The founders of Darcy Partners have spent the last decade working in and with O&G companies, finding and investing in innovative technology companies. Darcy also recruits the top subject matter experts within each topic to contribute to the research and scouting exercise. These experts participate in the quarterly forum.
We classify our datasets into an Oil & Gas specific taxonomy that does not exist with generalist data service providers. We realize that datasets of 100s of startups require clear a classification methodology that is built for – and easily used by – insiders.
Our data subscriptions are evergreen, updated on a regular basis, and at the finger tips of our clients.
We maintain a robust database of emerging companies for each coverage area. Our data subscriptions allow our clients to visualize white space and vendor groupings within a taxonomy based on Oil & Gas.
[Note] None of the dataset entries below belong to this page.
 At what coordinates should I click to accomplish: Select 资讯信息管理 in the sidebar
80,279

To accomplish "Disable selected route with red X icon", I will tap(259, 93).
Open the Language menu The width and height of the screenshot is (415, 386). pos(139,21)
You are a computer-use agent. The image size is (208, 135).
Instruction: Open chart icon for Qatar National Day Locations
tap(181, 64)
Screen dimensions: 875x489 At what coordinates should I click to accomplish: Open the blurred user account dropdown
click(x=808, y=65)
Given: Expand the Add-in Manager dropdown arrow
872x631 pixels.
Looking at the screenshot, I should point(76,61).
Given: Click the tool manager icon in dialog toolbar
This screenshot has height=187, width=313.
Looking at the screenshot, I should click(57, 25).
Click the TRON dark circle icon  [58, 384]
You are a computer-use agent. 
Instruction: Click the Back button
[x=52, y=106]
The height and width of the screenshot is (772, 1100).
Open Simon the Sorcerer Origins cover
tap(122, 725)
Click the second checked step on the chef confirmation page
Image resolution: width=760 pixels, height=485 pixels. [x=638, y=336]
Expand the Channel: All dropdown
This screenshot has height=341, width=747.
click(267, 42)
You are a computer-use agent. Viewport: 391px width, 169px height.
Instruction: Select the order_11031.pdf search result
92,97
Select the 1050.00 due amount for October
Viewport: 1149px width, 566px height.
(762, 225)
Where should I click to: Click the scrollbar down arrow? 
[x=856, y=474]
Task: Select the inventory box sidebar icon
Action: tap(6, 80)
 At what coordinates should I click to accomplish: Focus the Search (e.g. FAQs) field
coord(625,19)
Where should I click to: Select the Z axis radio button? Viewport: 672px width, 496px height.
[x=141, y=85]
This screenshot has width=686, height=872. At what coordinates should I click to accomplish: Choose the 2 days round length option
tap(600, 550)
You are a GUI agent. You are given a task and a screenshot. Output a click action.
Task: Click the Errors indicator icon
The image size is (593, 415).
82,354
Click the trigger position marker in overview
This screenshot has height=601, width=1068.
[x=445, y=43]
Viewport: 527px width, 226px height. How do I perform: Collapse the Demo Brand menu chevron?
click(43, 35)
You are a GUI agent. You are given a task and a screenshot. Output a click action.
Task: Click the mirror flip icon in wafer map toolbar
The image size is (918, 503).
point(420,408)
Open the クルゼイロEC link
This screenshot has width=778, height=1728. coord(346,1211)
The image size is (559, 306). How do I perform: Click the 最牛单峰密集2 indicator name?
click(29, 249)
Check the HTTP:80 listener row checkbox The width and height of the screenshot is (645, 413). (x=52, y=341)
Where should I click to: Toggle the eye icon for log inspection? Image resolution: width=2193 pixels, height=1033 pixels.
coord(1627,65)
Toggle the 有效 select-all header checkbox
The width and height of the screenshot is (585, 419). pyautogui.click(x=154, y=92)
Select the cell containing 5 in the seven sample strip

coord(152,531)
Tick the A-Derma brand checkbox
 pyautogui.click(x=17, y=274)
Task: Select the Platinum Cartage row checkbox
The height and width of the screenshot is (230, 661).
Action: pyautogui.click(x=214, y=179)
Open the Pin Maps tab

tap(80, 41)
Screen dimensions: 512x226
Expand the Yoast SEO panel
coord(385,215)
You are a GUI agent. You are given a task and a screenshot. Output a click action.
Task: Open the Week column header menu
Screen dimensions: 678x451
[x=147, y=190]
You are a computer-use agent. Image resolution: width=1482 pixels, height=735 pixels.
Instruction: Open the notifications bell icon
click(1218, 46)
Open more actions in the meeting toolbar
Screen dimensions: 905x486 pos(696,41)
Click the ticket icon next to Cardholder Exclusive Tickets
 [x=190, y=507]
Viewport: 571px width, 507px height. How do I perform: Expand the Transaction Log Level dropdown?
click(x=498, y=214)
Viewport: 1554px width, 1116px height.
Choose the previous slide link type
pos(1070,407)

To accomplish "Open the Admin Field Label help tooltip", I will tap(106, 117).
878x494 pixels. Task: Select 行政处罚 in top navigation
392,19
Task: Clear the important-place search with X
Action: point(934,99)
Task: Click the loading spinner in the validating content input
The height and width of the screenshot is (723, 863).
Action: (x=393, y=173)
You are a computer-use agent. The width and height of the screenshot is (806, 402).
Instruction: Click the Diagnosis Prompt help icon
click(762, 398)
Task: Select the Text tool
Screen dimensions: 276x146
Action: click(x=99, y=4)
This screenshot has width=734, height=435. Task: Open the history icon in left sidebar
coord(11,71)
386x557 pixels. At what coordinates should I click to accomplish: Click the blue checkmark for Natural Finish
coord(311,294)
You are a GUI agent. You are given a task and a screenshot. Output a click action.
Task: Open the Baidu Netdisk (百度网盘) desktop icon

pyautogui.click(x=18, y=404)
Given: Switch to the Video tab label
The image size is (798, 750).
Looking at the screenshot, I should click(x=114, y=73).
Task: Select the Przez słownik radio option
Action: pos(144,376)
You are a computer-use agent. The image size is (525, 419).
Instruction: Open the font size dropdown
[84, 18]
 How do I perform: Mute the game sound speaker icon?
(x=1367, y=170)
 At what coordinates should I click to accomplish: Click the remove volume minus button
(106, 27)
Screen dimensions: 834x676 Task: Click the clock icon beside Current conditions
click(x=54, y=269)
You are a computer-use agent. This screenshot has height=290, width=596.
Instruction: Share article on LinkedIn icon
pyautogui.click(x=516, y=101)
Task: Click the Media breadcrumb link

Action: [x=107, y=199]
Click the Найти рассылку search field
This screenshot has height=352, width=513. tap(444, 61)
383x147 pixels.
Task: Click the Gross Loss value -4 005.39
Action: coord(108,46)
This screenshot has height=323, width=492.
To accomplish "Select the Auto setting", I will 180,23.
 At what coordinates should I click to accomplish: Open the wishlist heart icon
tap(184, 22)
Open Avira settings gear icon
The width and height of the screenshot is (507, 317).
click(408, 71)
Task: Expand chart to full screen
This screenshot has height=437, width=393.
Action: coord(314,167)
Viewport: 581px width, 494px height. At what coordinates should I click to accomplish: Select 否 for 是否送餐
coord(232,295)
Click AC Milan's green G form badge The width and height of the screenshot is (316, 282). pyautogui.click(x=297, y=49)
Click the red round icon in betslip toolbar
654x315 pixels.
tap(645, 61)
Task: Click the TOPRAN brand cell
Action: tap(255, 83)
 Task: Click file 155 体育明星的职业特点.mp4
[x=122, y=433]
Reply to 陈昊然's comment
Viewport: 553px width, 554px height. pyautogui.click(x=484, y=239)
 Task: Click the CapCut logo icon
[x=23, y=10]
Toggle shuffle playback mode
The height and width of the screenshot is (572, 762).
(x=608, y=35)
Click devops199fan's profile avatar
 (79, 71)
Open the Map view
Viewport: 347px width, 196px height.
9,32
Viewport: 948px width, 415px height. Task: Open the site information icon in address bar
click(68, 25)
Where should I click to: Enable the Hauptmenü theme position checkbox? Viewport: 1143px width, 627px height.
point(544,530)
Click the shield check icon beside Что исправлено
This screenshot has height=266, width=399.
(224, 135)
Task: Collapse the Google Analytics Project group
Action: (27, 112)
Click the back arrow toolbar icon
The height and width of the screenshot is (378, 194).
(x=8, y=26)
We maintain an exclusive corporate forum of industry players that meets on a regular basis to set technology priorities for research and scouting and collaborate on the results of our findings. The forum convenes quarterly (in person) to collaborate and evaluate live presentations from our top hand selected startups.
Those companies that focus solely on internal innovation will miss out on the opportunities available externally. As Bill Joy, founder of Sun Microsystems once declared, “no matter who you are, most of the smartest people don’t work for you.
Time and time again we see the industry quietly iterate on tens of pilot projects with competing emerging companies until it becomes clear as to who can deliver the most value. This leads to the spread of misinformation and slow adoption cycles from so much vendor deluge. The forum is intended to quickly bring together a level of transparency to the industry that simply does not exist anywhere else.
Corporate and Institutional Investment firms are limited to costly options when it comes to targeted deal sourcing and validation. The forum provides the benefits of trusted research, deal flow and validation at an order of magnitude less than the next best option.